**Requirement**
There should be no pictures in your answer, only an exact copy of the lines from the one with "You are a GUI" through the end of the material.

**Entries shown**
-----
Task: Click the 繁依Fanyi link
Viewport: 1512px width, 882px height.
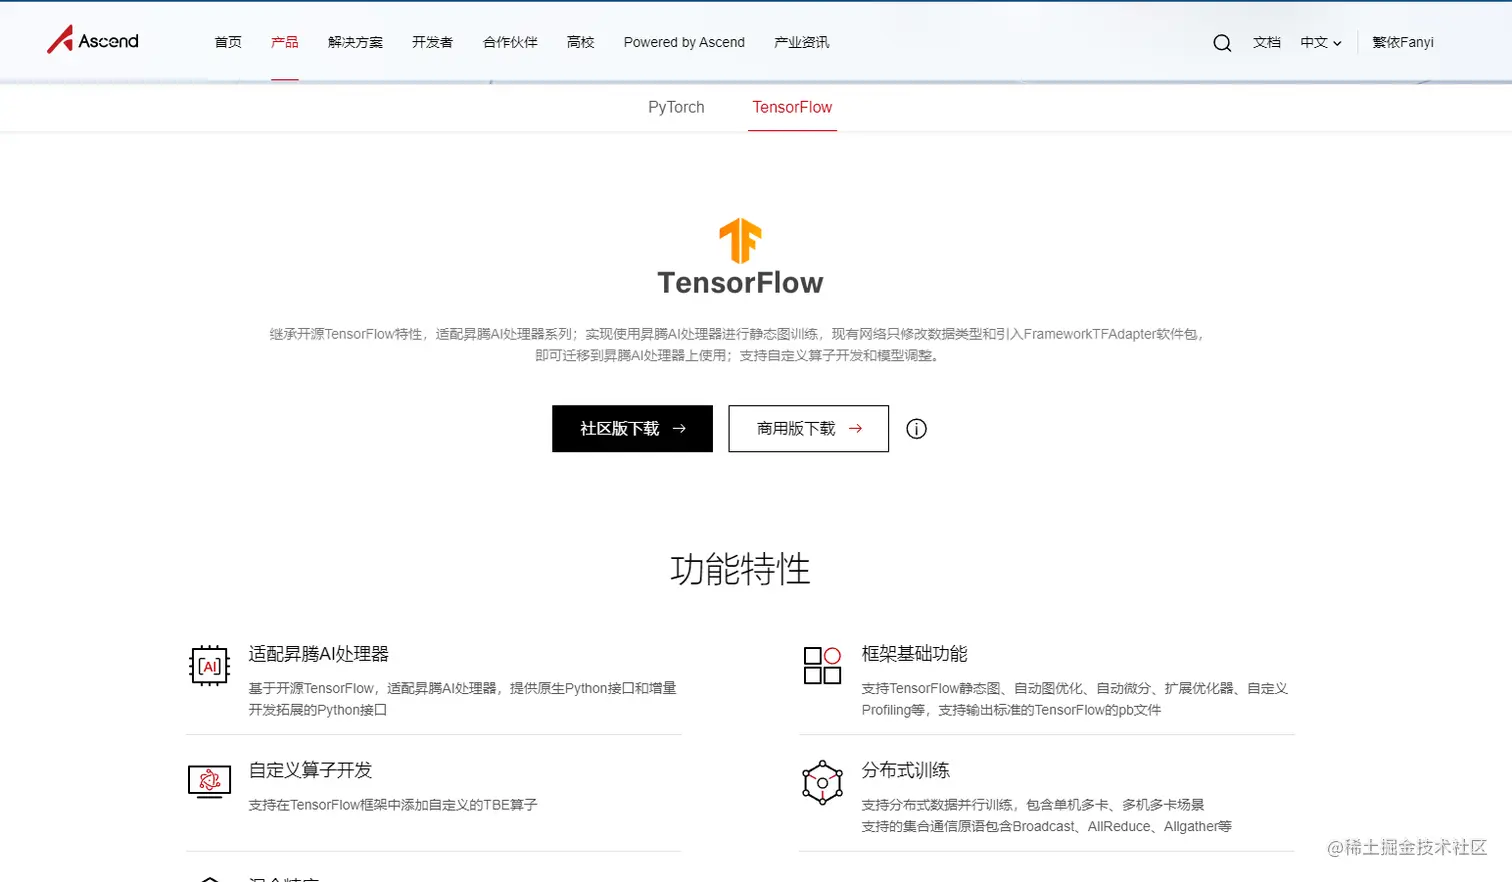Action: (1402, 43)
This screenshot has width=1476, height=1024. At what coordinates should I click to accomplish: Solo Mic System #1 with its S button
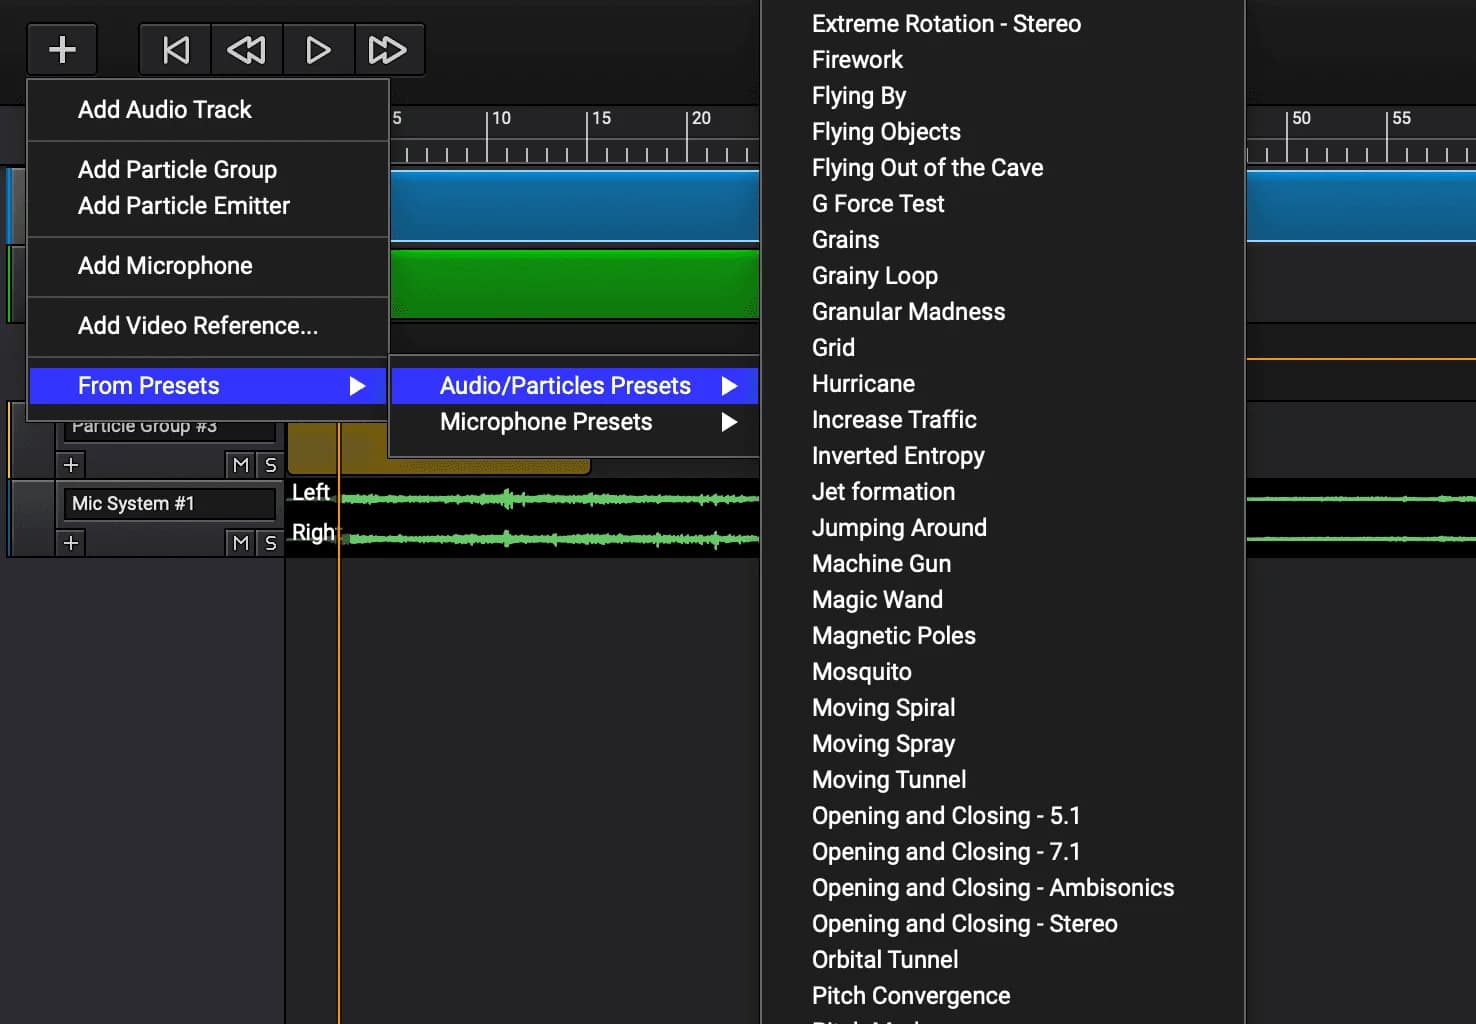270,543
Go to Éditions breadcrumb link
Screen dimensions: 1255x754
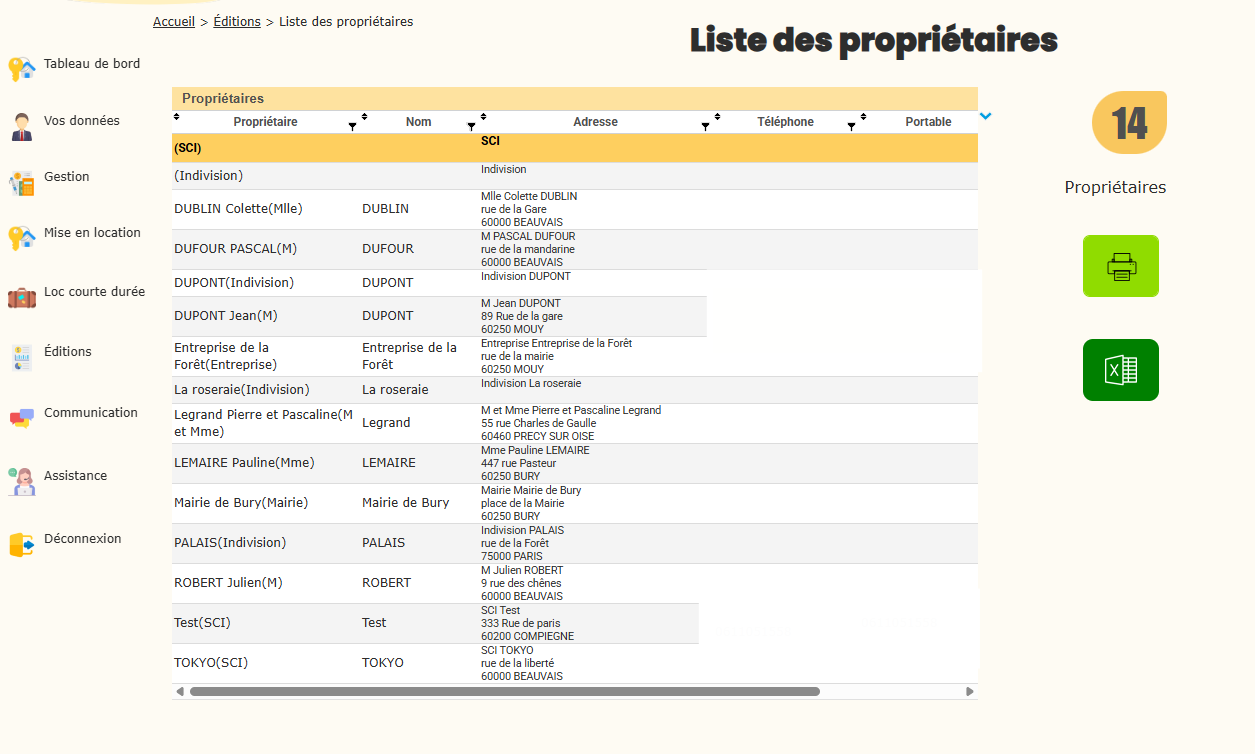click(x=237, y=22)
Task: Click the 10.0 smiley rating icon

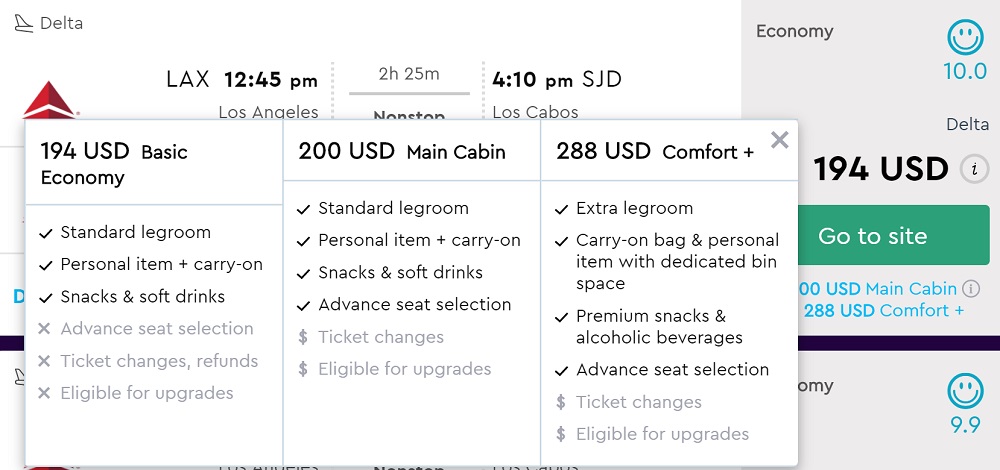Action: click(965, 39)
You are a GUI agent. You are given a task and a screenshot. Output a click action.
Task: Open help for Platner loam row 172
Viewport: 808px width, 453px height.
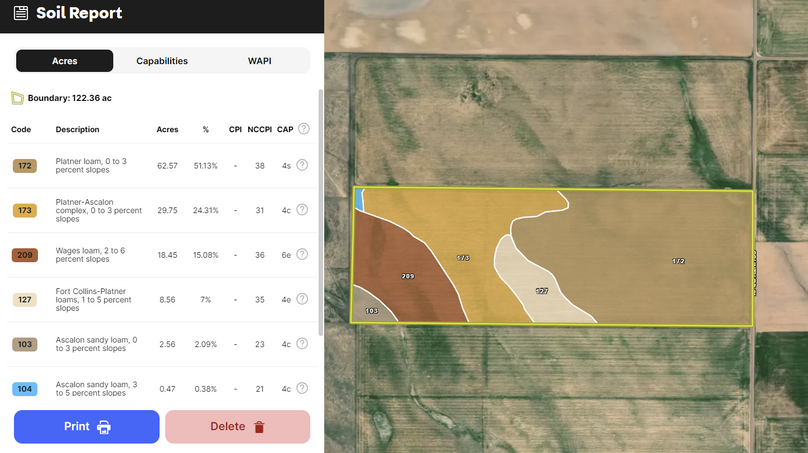tap(302, 165)
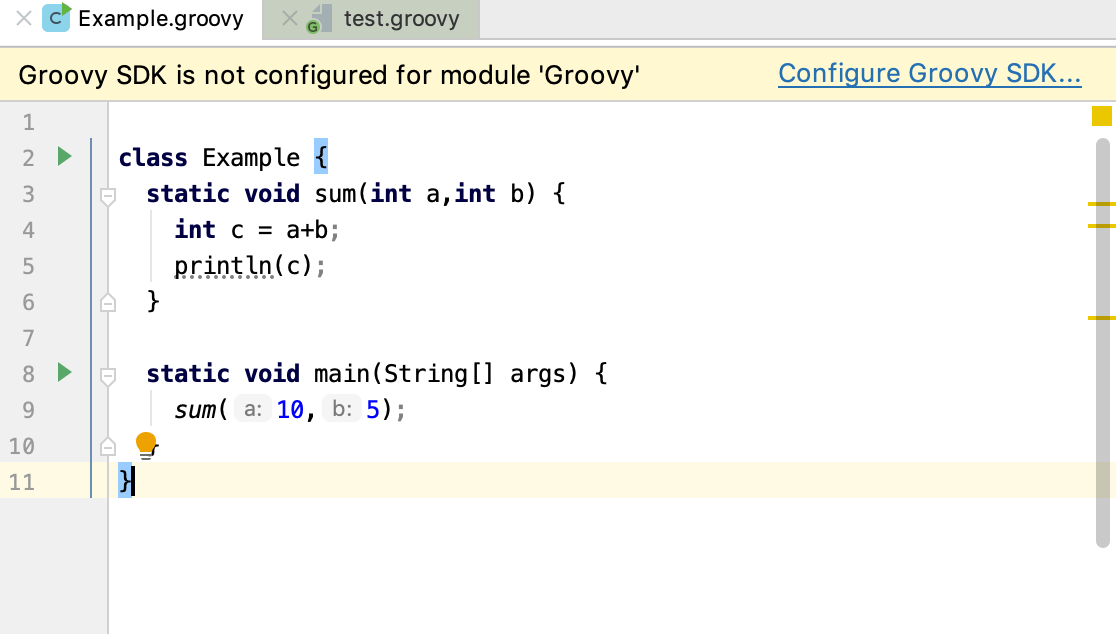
-----
**Problem solution**
You are a GUI agent. You are given a task and a screenshot. Output a click action.
Task: Open help for Platner loam row 172
Viewport: 808px width, 453px height.
tap(302, 165)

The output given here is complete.